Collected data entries
_ _ _
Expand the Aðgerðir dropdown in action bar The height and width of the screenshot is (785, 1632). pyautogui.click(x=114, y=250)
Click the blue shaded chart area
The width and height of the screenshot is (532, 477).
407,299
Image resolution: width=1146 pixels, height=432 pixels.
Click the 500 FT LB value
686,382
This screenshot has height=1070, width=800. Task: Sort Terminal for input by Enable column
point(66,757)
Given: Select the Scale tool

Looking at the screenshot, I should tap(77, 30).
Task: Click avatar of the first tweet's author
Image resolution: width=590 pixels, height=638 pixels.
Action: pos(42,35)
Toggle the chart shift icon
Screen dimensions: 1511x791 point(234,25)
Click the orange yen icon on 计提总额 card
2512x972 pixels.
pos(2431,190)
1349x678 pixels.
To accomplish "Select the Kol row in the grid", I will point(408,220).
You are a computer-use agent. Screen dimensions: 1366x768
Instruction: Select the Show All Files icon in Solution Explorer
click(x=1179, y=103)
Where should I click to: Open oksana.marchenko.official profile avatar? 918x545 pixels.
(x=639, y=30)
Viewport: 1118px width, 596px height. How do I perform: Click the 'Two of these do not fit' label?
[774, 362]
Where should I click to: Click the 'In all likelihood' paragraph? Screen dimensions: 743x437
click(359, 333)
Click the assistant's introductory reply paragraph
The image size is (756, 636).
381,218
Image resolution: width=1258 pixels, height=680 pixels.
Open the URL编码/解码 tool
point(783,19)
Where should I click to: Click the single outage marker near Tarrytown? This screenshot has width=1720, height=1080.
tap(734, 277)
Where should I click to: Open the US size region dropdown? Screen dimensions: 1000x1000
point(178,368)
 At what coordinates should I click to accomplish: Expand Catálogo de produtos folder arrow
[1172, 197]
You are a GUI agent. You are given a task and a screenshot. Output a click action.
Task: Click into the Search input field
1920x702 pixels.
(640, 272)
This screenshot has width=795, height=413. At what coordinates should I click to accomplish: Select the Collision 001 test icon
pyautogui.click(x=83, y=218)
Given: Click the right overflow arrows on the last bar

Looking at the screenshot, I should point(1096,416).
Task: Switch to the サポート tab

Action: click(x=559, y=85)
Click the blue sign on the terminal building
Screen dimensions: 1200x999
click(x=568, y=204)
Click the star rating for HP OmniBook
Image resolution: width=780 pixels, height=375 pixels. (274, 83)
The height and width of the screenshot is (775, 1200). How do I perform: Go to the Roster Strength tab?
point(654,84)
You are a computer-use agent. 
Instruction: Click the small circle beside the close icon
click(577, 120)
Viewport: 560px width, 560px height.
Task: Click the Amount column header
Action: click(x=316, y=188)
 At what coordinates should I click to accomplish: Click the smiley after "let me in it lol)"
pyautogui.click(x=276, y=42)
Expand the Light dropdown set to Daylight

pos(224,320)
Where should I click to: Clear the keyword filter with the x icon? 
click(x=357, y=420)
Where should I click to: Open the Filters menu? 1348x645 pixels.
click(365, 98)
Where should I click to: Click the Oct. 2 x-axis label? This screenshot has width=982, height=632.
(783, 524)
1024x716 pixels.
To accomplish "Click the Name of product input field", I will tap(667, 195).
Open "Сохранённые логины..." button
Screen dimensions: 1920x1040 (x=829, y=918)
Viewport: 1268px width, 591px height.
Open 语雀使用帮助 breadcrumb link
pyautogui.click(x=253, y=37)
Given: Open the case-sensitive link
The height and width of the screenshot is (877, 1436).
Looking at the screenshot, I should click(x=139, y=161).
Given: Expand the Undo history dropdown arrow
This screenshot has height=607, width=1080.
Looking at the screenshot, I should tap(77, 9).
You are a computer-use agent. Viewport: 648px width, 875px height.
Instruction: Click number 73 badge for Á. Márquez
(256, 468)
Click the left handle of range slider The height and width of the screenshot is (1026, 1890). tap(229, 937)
_ _ _
[Exercise]
The data is to be given again in full, with every line exact.

[Final answer]
Expand the Aðgerðir dropdown in action bar The height and width of the screenshot is (785, 1632). pyautogui.click(x=114, y=250)
Click the blue shaded chart area
The width and height of the screenshot is (532, 477).
407,299
Image resolution: width=1146 pixels, height=432 pixels.
Click the 500 FT LB value
686,382
This screenshot has height=1070, width=800. Task: Sort Terminal for input by Enable column
point(66,757)
Given: Select the Scale tool

Looking at the screenshot, I should tap(77, 30).
Task: Click avatar of the first tweet's author
Image resolution: width=590 pixels, height=638 pixels.
Action: pos(42,35)
Toggle the chart shift icon
Screen dimensions: 1511x791 point(234,25)
Click the orange yen icon on 计提总额 card
2512x972 pixels.
pos(2431,190)
1349x678 pixels.
To accomplish "Select the Kol row in the grid", I will point(408,220).
You are a computer-use agent. Screen dimensions: 1366x768
Instruction: Select the Show All Files icon in Solution Explorer
click(x=1179, y=103)
Where should I click to: Open oksana.marchenko.official profile avatar? 918x545 pixels.
(x=639, y=30)
Viewport: 1118px width, 596px height. How do I perform: Click the 'Two of these do not fit' label?
[774, 362]
Where should I click to: Click the 'In all likelihood' paragraph? Screen dimensions: 743x437
click(359, 333)
Click the assistant's introductory reply paragraph
The image size is (756, 636).
381,218
Image resolution: width=1258 pixels, height=680 pixels.
Open the URL编码/解码 tool
point(783,19)
Where should I click to: Click the single outage marker near Tarrytown? This screenshot has width=1720, height=1080.
tap(734, 277)
Where should I click to: Open the US size region dropdown? Screen dimensions: 1000x1000
point(178,368)
 At what coordinates should I click to accomplish: Expand Catálogo de produtos folder arrow
[1172, 197]
You are a GUI agent. You are given a task and a screenshot. Output a click action.
Task: Click into the Search input field
1920x702 pixels.
(640, 272)
This screenshot has width=795, height=413. At what coordinates should I click to accomplish: Select the Collision 001 test icon
pyautogui.click(x=83, y=218)
Given: Click the right overflow arrows on the last bar

Looking at the screenshot, I should point(1096,416).
Task: Switch to the サポート tab

Action: click(x=559, y=85)
Click the blue sign on the terminal building
Screen dimensions: 1200x999
click(x=568, y=204)
Click the star rating for HP OmniBook
Image resolution: width=780 pixels, height=375 pixels. (274, 83)
The height and width of the screenshot is (775, 1200). How do I perform: Go to the Roster Strength tab?
point(654,84)
You are a computer-use agent. 
Instruction: Click the small circle beside the close icon
click(577, 120)
Viewport: 560px width, 560px height.
Task: Click the Amount column header
Action: click(x=316, y=188)
 At what coordinates should I click to accomplish: Click the smiley after "let me in it lol)"
pyautogui.click(x=276, y=42)
Expand the Light dropdown set to Daylight

pos(224,320)
Where should I click to: Clear the keyword filter with the x icon? 
click(x=357, y=420)
Where should I click to: Open the Filters menu? 1348x645 pixels.
click(365, 98)
Where should I click to: Click the Oct. 2 x-axis label? This screenshot has width=982, height=632.
(783, 524)
1024x716 pixels.
To accomplish "Click the Name of product input field", I will tap(667, 195).
Open "Сохранённые логины..." button
Screen dimensions: 1920x1040 (x=829, y=918)
Viewport: 1268px width, 591px height.
Open 语雀使用帮助 breadcrumb link
pyautogui.click(x=253, y=37)
Given: Open the case-sensitive link
The height and width of the screenshot is (877, 1436).
Looking at the screenshot, I should click(x=139, y=161).
Given: Expand the Undo history dropdown arrow
This screenshot has height=607, width=1080.
Looking at the screenshot, I should tap(77, 9).
You are a computer-use agent. Viewport: 648px width, 875px height.
Instruction: Click number 73 badge for Á. Márquez
(256, 468)
Click the left handle of range slider The height and width of the screenshot is (1026, 1890). tap(229, 937)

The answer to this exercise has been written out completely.